Muszę przyznać, że dzięki temu ta historia to konkretny must-have każdej dziewczyny. We współczesnym świecie, pełnym zretuszowanych zdjęć, programów do poprawy wyglądu i idolek zawsze wyglądających perfekcyjnie, taka publikacja to powiew świeżości. Pokazuje, że każdy z nas się poci, ma włosy tam, gdzie wolałby ich nie mieć, a większość osób, które mają miesiączkę przeżywają w związku z tym więcej niż chciałyby przyznać. Ta książka stara się pokazać, że demonizowanie naszej naturalnej strony, nie jest dobre i zdecydowanie nie prowadzi do dobrych skutków.



Właściwie, wiele nauczyłam się dzięki tej lekturze. Zaczęłam pojmować swoje ciało w inny sposób i dostrzegłam, że nawet jeśli borykam się z kompleksami, to część tych opisywanych w książce mnie zdecydowanie nie dotyczy. Z jednej strony mnie to cieszy, ale z drugiej uświadamiam sobie, jak trudne jest życie kobiet - żyją w przeświadczeniu, że ich naturalny zapach, wygląd jest niedostatecznie dobry. Jak można żyć w ten sposób? Ciągle dostosowywać się do oczekiwań społeczeństwa, jedynie ze względu na jego dziwne przeświadczenia. Wstrząsnęło mną to spostrzeżenie i tym bardziej utwierdziło mnie w przekonaniu, że książki takie jak ta są potrzebne. Tylko one mogą odczarować sposób pojmowania przez kobiety swojego ciała. Z tego względu chciałabym, by ta książka była lekturą, by była omawiana w szkole fragment po fragmencie. Bo dzięki temu wiele dziewczynek zostałoby uratowanych od losu człowieka, który wiecznie poprawia swój wygląd. Myślę, że to największa zaleta, która wynika z "Obrzydliwej anatomii" - wpływ na ludzi, który może nastąpić nawet nieświadomie, ale doprowadzi do ogromnej zmiany mentalności.
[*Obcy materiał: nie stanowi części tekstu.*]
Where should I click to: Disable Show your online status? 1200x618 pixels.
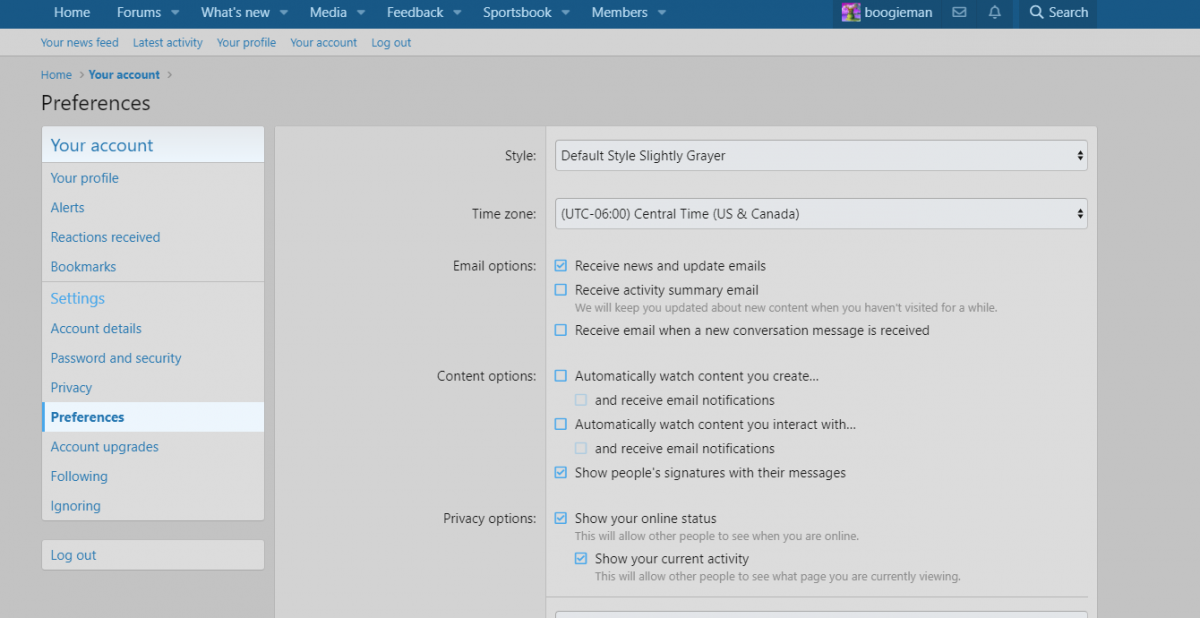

Dodatkową zaletą książki jest jej przystępność - autorka silnie subiektywizuje treść, dzięki czemu czytanie wydaje się być rozmową, a wszystkie problemy są oddane realistycznie. To sprawia, że można przestać czuć się niekomfortowo z poruszanymi przez nią treściami, zobaczyć, że faktycznie nie zasługują na taką rangę tematu tabu, że są czymś zwykłym. Również prowadzi to do wprowadzenia wielu zabawnych akcentów, które umilają lekturę. Czytanie tej książki to prawdziwa przyjemność i dopiero po odłożeniu jej możemy zobaczyć, jak ważne było to, co jest tam zapisane.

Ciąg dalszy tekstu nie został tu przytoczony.